The empty shelves at a Target in Dallas last June show how unprepared stores were for the COVID-19 crisis.

In late 2020, the world saw shortages in a variety of products due to the COVID-19 pandemic and the repercussions in the context of the global supply chain. This has continued to influence daily life for everyday consumers, as well as transnational corporations. 

The supply chain is the interconnected network of producers, suppliers, and distributors of different products. During early 2020, lockdowns shutdown shipping lanes and factories around the globe. Restarting the global supply chain proved increasingly difficult. The blockage of the Suez Canal for six days in late March this year slowed the process down even further.

Per Forbes, “The complex system that moves raw materials and finished products around the globe requires predictability and precision. Both had been lost.” Some of the major issues that created this loss of precision is a shortage of shipping containers and an increase in shipping costs and congestion in delivery hubs. 

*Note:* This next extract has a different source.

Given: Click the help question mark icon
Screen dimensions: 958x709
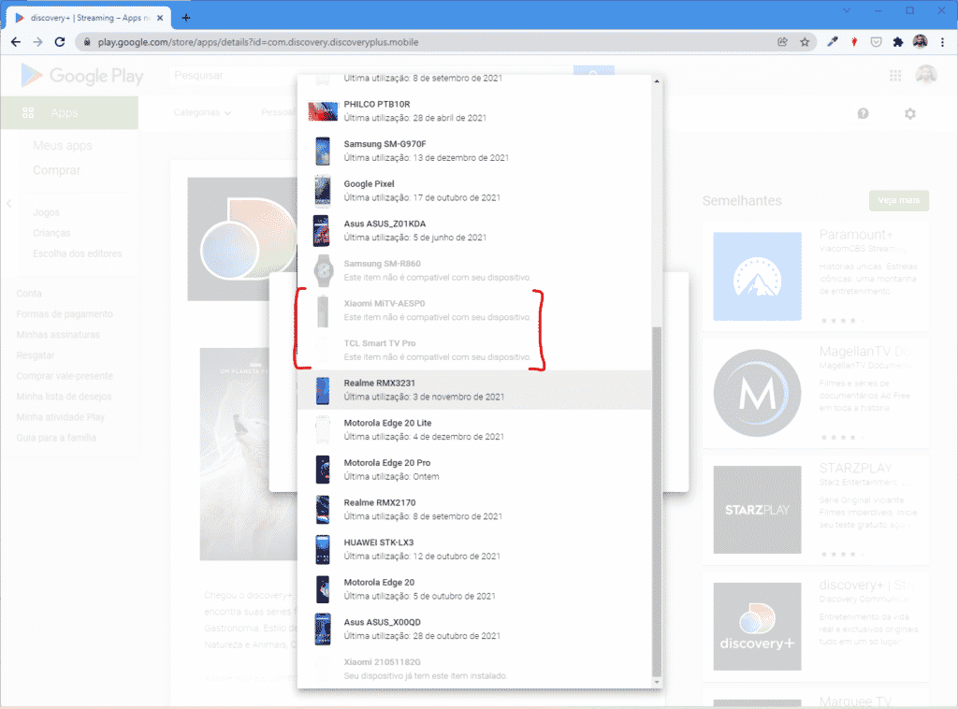Looking at the screenshot, I should (x=863, y=113).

On the distribution side, the spread of COVID-19 has sidelined many of the workers vital for the transportation of goods. The shortage of both truck drivers and port workers has impeded the circulation of goods made at factories in Asia to western countries. 

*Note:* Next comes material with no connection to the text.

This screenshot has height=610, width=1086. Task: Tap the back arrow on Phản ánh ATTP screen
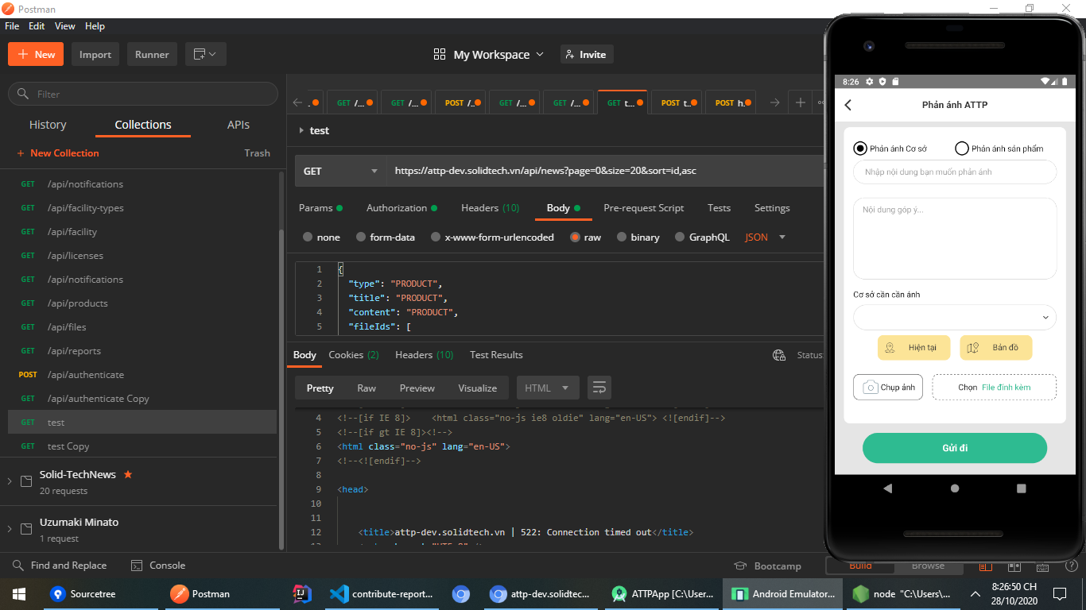tap(847, 104)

Once offloaded at ports, goods languish for up to two weeks because there aren’t enough drivers to transport them… Pre-pandemic, a typical wait was three to four days.””

— Oren Klachkin, lead U.S. Economist for Oxford Economics

Once offloaded at ports, goods languish for up to two weeks because there aren’t enough drivers to transport them,” said Oren Klachkin, the lead U.S. economist for Oxford Economics in a recent report. “Pre-pandemic, a typical wait was three to four days.”

This disruption in the supply chain is the root cause for many of the shortages around the world. Examples of major shortages are healthcare supplies including oxygen and PPE equipment, computer chips, food products, and labor.  COVID-19 increased the need for medical protection equipment, but the broken supply chain is unable to provide what is necessary.

Perhaps the shortage with the most far-reaching consequences, computer chips are necessary for many of the machines involved in the supply chain. Production of these chips slowed significantly due to the pandemic, and cannot yet work fast enough to make up for the loss. Car factories in many countries have had to shut down their assembly lines, which has, in turn, resulted in a shortage of delivery trucks. This has only compounded the issues in the production and distribution chain.

Per the New York Times in an article about the recent shortages, “By the time they realized that demand was reviving, it was too late: Ramping up production of computer chips requires months.” 

The chief executive of intel,  Pat Gelsinger, predicts the shortage of computer chips will get worse in the second half of this year, and it will be a year or two before supplies return to normal.

Labor shortages are now widespread and affecting nearly every part of day to day life. The loss of labor due to COVID impacts a country’s economy as a whole, but it also influences life within North Allegheny. The school district is facing a shortage of cafeteria workers, custodians, and bus drivers. Current workers are forced to overextend themselves to do jobs meant for a greater number of people.

These shortages and issues in the supply chain will not be fixed anytime soon. With the upcoming holiday season and the continued outbreaks of COVID-19, distribution will continue to have severe delays.